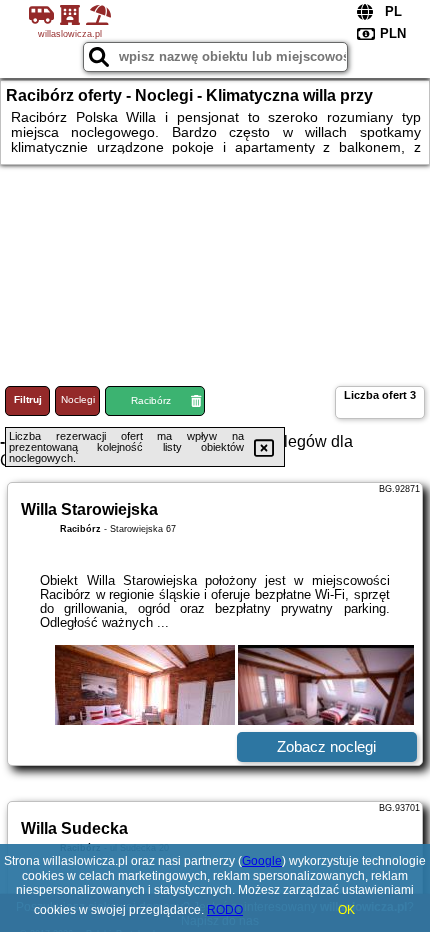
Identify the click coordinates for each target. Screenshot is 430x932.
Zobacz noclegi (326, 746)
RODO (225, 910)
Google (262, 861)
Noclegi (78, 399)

==

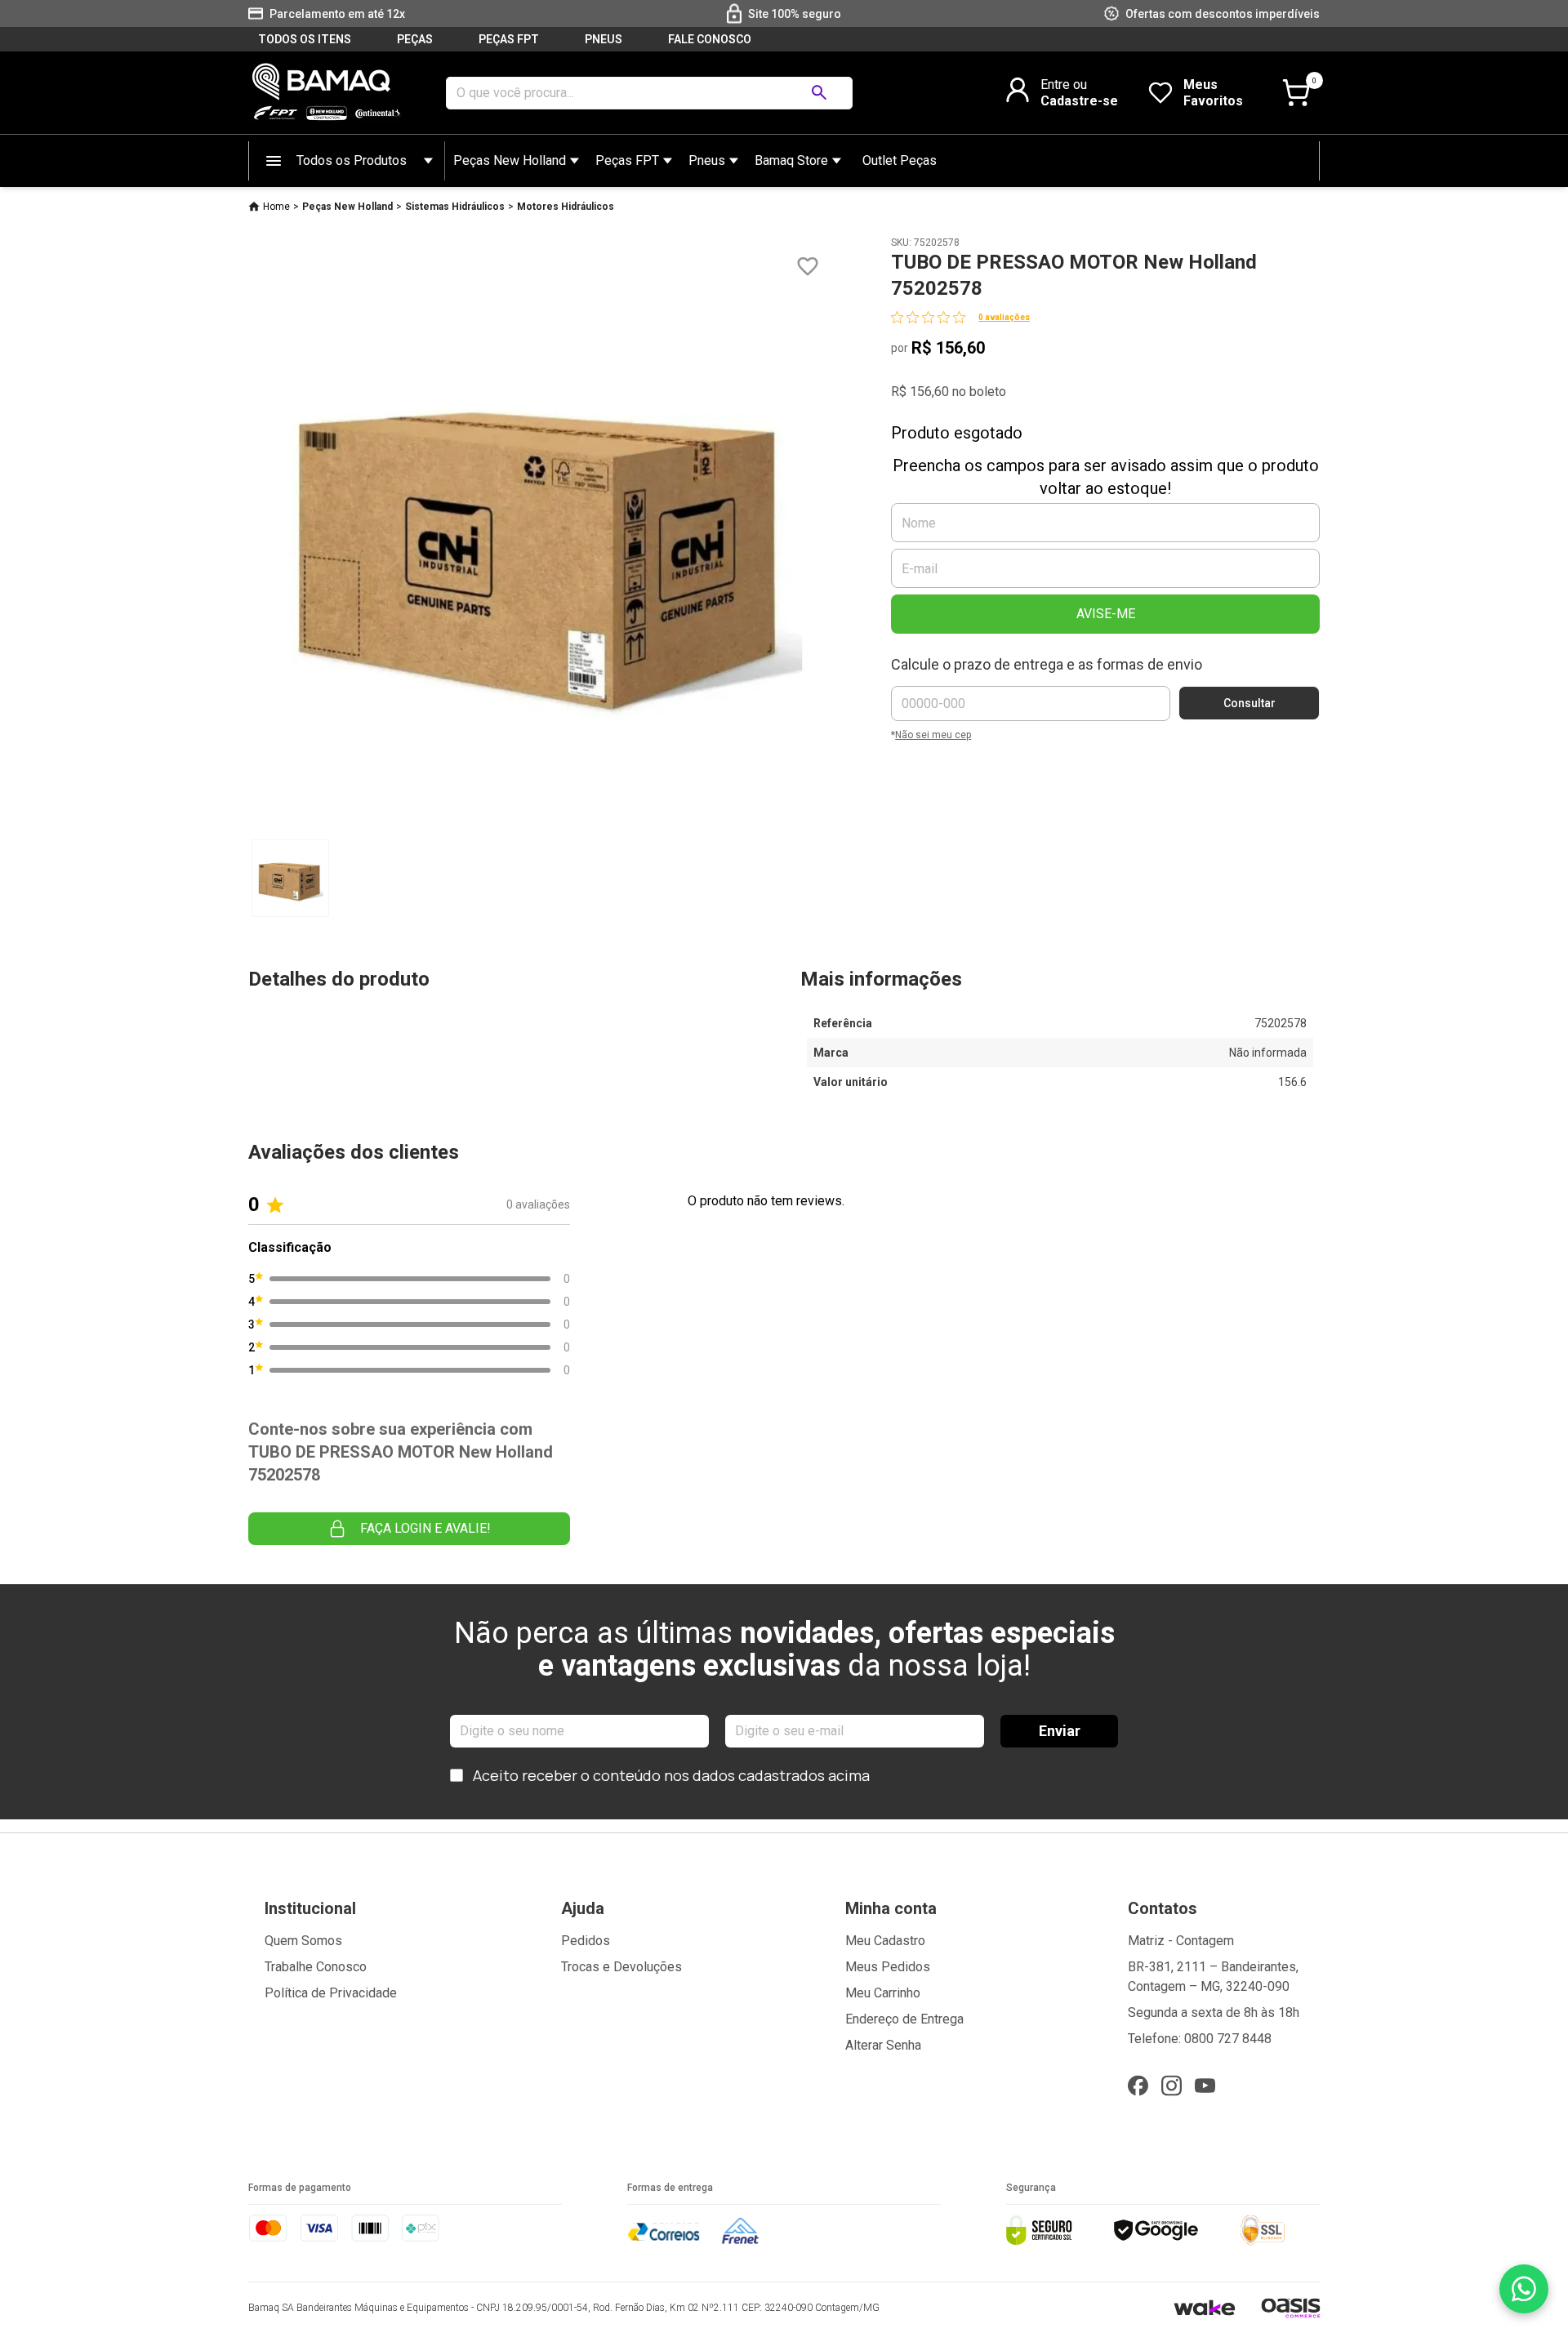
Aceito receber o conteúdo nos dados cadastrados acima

• [Problem requirements]: When the line with "Identify the click" is reached in the data above, begin copying, and stop after the line with "Noclegi (78, 399)"; copy each line exactly, both ends included.

• [Response box]:
Identify the click coordinates for each target. Screenshot is 430x932.
Zobacz noclegi (326, 746)
RODO (225, 910)
Google (262, 861)
Noclegi (78, 399)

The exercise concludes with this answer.